Army reserves from the Royal Gloucestershire Hussars volunteer to smarten up Poulton in time for First World War commemorations

Corporal Jacko (right) and Trooper H paint the Poulton war memorial railings in time for the commemorations this August

Corporal Jacko (right) and Trooper H paint the Poulton war memorial railings in time for the commemorations this August

First published in News Wilts and Gloucestershire Standard: Photograph of the Author by , Reporter

A COTSWOLD village is being smartened up in time for this year’s First World War commemorations.

Army reserves from the Royal Gloucestershire Hussars visited Poulton last week to give the railings around the town’s war memorial a fresh coat of paint.
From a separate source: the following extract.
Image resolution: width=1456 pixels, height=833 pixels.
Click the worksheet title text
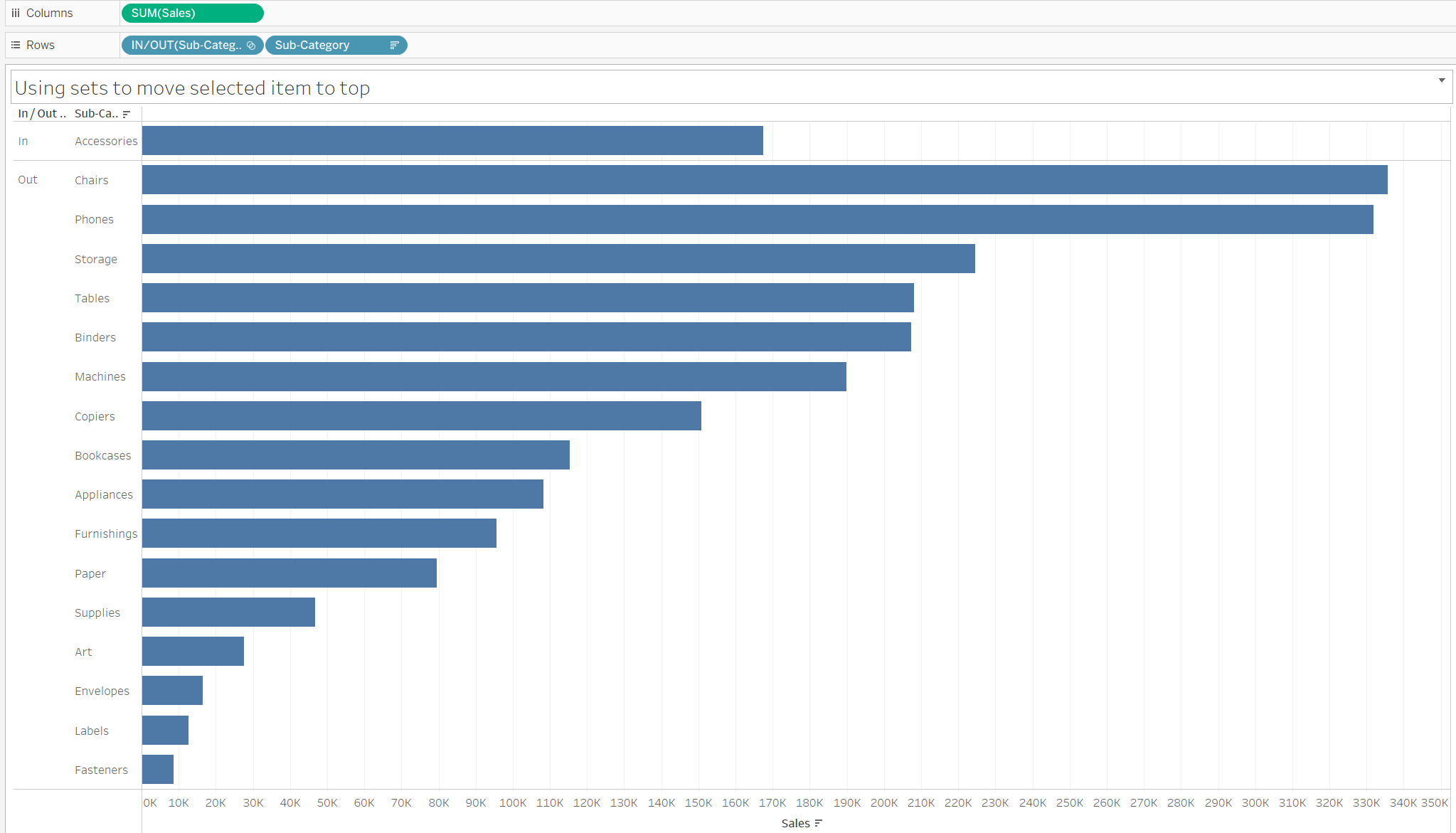[192, 88]
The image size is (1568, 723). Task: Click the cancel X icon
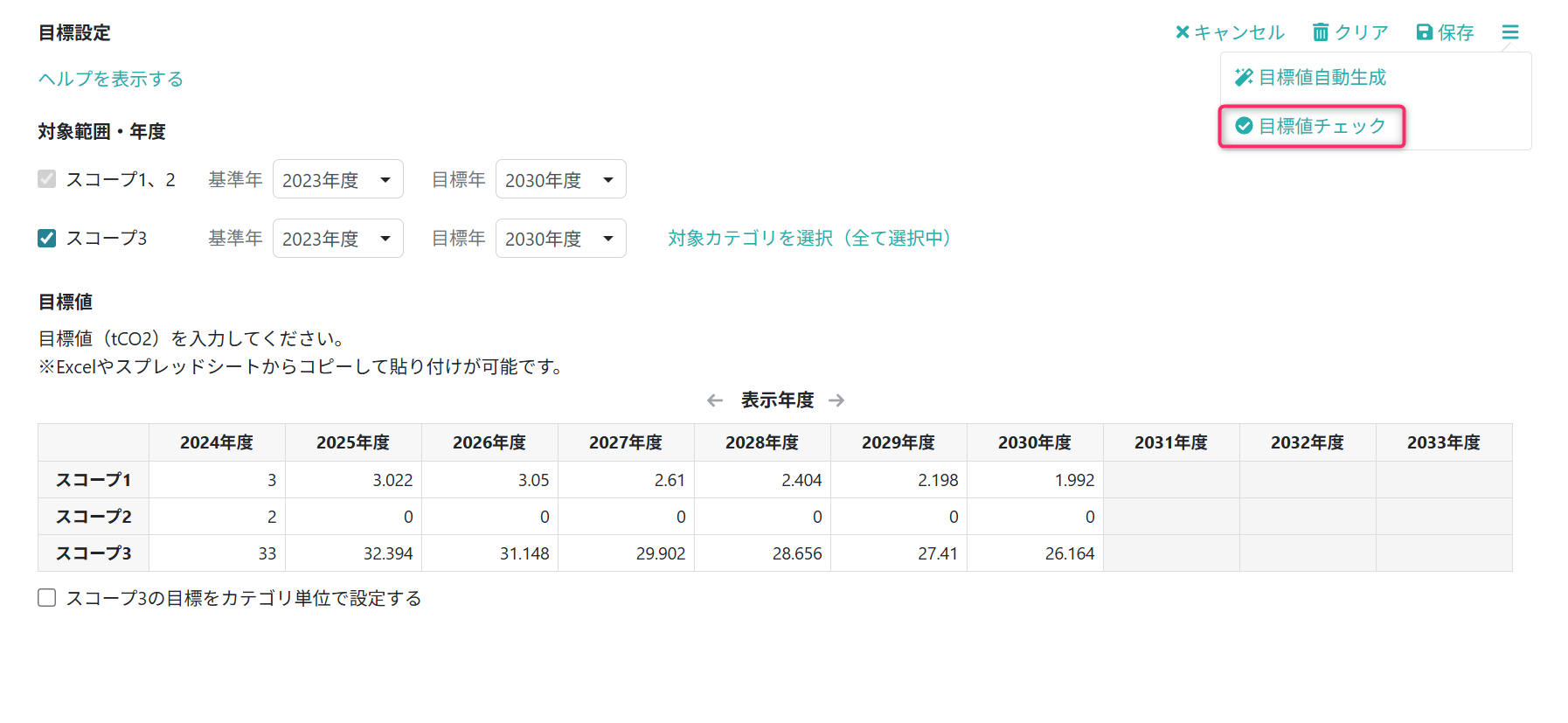coord(1182,32)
The village is preparing for a special commemoration event this August and will even be welcoming Lord Lieutenant for Gloucestershire Dame Janet Trotter to the celebrations.

Poulton resident and former serviceman Mike Wood organised the reserves, from Cirencester’s Somerford Road barracks, to help paint the fence over two days last week.

Trooper H and Corporal Jacko volunteered to spend two days in the hot sun stripping down the old, tired-looking railings and brightening them up with fresh paint, provided free of charge by Travis Perkins in Cirencester.

“It’s been a long time since the railings have been repainted and it seemed an ideal opportunity, being the 100th anniversary of the First World War, to have them done,” said Mike.

“It’s an honour to have Dame Janet Trotter coming to our event as well. I told her how important it is to us and she’s been absolutely delightful.”

Back in October last year, 15 different Poulton families and residents were given a name of a man from the war memorial and the task to research him so a book could be made.

Proceeds from selling the book, which describes the lives of each fallen serviceman, have gone towards the village’s war memorial restoration project.

“The whole village has done so much for this,” added Mike.

In August, the newly resorted war memorial will be the focus of the day’s commemorations.

A group of 14 young people, all at the age where they could have signed up for the war 100 years ago, will be holding handmade flags made in tribute to the young men who died.